Paru dans JV 61 | Photos : ©Laetizia Bazzoni

La bossa nova francophile

Un peu comme Nelinho, ce chanteur et guitariste la nuit et fonctionnaire le jour rencontré dans un club du Bairro Alto, Philippe Quevauviller est fonctionnaire européen en charge d’un progamme de recherche sur la gestion des catastrophes naturelles le jour et musicien, chanteur et promoteur de la bossa nova jour et nuit.

Ce sont les hasards de la vie qui mènent ce fils d’un ingénieur aéronautique normand installé dans le Sud-Ouest à découvrir les charmes de la bossa nova. « Je suis devenu lusitanien et bossanoviste dans l’âme à mon retour du Portugal où j’étais parti en coopération scientifique pour compléter ma thèse de géologie marine. » Mais au fond, tout le préparait à cette conversion : un disque vinyle rapporté par son père des États-Unis alors qu’il a 10 ans, qu’il reçoit comme son premier choc musical.

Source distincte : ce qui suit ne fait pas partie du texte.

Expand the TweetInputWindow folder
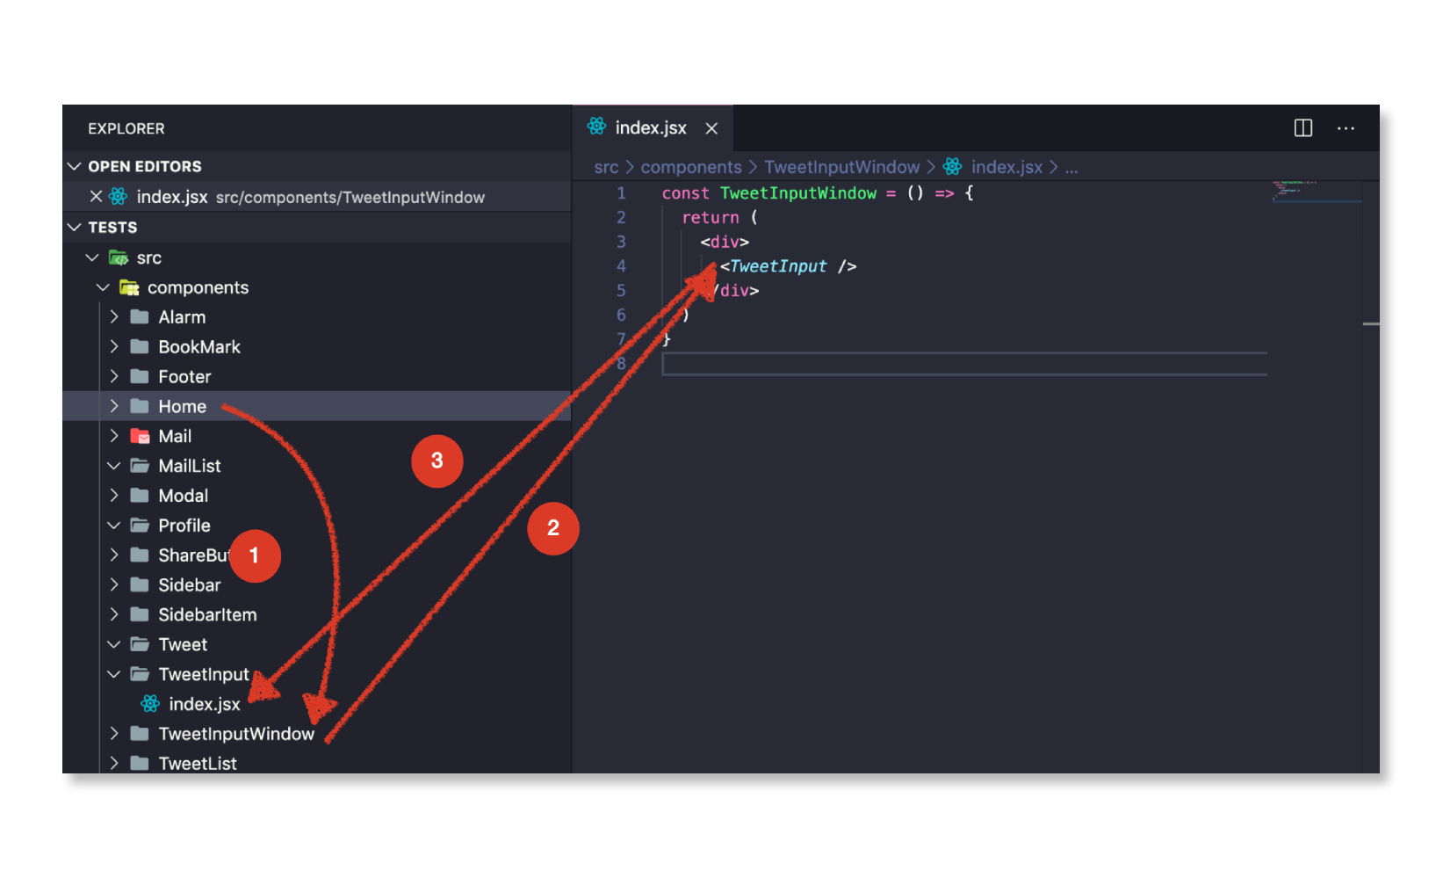Viewport: 1443px width, 878px height. click(114, 734)
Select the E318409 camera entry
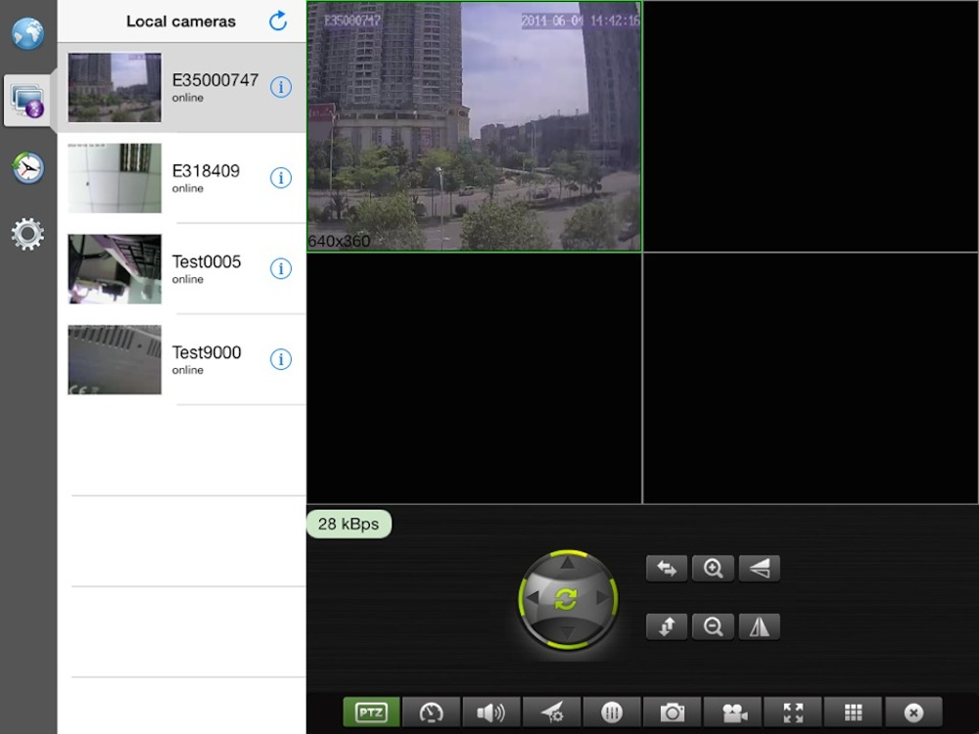Screen dimensions: 979x734 click(182, 178)
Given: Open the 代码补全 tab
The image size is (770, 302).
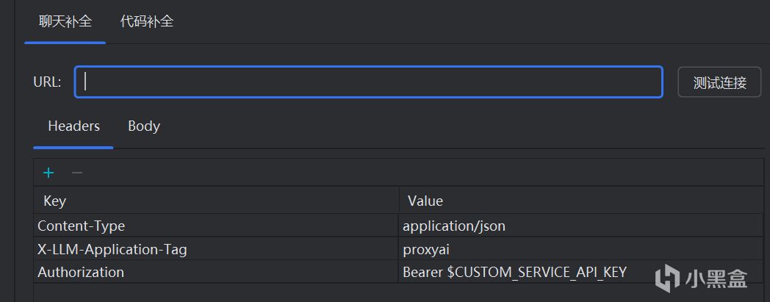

Mais aussi une famille de musiciens irréductibles dans laquelle il joue de la guitare avec son père pianiste et son frère batteur.

À son arrivé à Bruxelles en 89, il range la guitare pour un temps et de chercheur il devient responsable d’un programme sur l’environnement à la Commission, passe une thèse en chimie et enseigne à la VUB. Un enregistrement d’Henri Salvador en 2000 relance son amour enfoui des rythmes latinos et il reprend sa guitare pour jouer dans une formation, BosSalvador, qu’il crée en 2008.

Tout s’enchaînera alors. Des musiciens viendront à lui, la plupart issus de la communauté brésilienne de Bruxelles. Naîtra alors Bossa Flor, un sextet « qui musarde dans le répertoire bossanoviste et francophone ». Il adaptera aussi les « deux Georges », Brassens et Moustaki en bossa nova et se liera d’amitié avec Pierre Barouh, dont il considère que la Samba Saravah chantée dans Un homme et une femme de Claude Lelouch aura « fortement contribué à l’engouement du public francophone pour la bossa nova ».

Son festival Bossa Flor 2017, déjà entamé, compte encore quatre spectacles disponibles pour cette année : le 22 septembre un Georges Brassens avec, notamment, son pianiste, Joël Favreau, le 6 octobre Brassens à nouveau puis un hommage à Pierre Barouh le 1er décembre ; ces trois spectacles sont donnés au Bouche à Oreille tandis que la petite histoire – illustrée bien-sûr – de la bossa nova se tiendra le 18 novembre au théâtre Mercelis.